Die Paare kommen, weil ein Gespräch in einer Schwangerschafts-Konfliktberatungsstelle bei einem Schwangerschaftsabbruch gesetzlich vorgeschrieben ist. Aber meistens geht es erstmal darum, die Gedanken zu ordnen.
"Je nachdem in welchen Zustand sie hier ankommen, ist es wichtig, dass sie erstmal spüren, dass sie hier zur Ruhe kommen können. Sie haben auf jeden Fall eine Stunde Zeit. Das bleibt meistens nicht beim einmaligen Gespräch. Dann können sie mir in ihren Worten beschreiben, was an weitergehender Diagnostik gemacht wurde.
Das ist ganz wichtig, auch in dieser Beratung, dass die Frauen und Paare konkret hingucken und beschreiben können, was es alles ist.

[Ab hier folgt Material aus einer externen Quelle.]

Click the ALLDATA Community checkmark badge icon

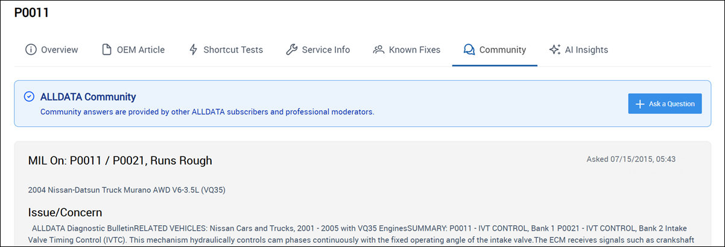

Es kommt vor, dass sie schon in einer völlig ablehnenden Haltung zu dem Kind sind, sie sagen zum Beispiel, sie spüren die Kindsbewegungen nicht mehr. Das ist ein Phänomen, das ich immer wieder erstaunlich finde. Es soll nicht wahr sein und deswegen soll auch das Kind nicht mehr da sein – und das erschrickt sie sehr und macht ihnen teilweise ein schlechtes Gewissen."

Schwieriger Entscheidungsprozess

Es ist ein Auf und Ab, ein Durcheinander von Emotionen und Gedanken. Wenn Jette Brünig das Gefühl hat, da ist etwas nicht richtig verstanden worden, vermittelt sie das Paar an weitere Experten. An Ärzte, aber auch an Familien in ähnlicher Lage, die sich für ihr Kind entschieden haben. Es geht darum, dass die Eltern am Ende mit ihrer Entscheidung leben können – ob sie nun für oder gegen den Abbruch ausfällt. In einer Situation, in der es wenig Gewissheit gibt, unsichere Diagnosen und wacklige Prognosen, lässt sich diese Frage allerdings nie richtig beantworten.
"Die kann man eigentlich nur beantworten, indem man sagt, dafür sind Eltern nicht gemacht, das können Eltern eigentlich gar nicht entscheiden. Dennoch ist die Situation so, dass Paare durch die Pränataldiagnostik in so eine Situation kommen, wo sich diese Frage irgendwann vielleicht stellt. Und das ist eine Qual für alle Beteiligten. Also man kann so eine Entscheidung nicht treffen, dennoch wird unter vielen Qualen eine Entscheidung dann doch getroffen."
In den meisten Fällen für eine Abtreibung. Wie es sich mit der Entscheidung für eine Spätabtreibung leben lässt, meint Jette Brünig von der Beratungsstelle donum vitae, hängt stark damit zusammen, wie die Entscheidung getroffen wurde, wie viel Zeit sich ein Paar dafür genommen hat, wie gut es informiert war.
Die meisten Paare erlebt sie so, "dass die einen unglaublich schwierigen und differenzierten Entscheidungsprozess hinter sich haben. Was wir Beraterinnen alle sehr begrüßen, weil so ein Entscheidungsprozess niemals in Eile gemacht werden soll. Insofern ist es ganz wichtig, dass die Eltern gestärkt werden können, wirklich eine Entscheidung zu treffen, dass sie damit lebenslang leben können."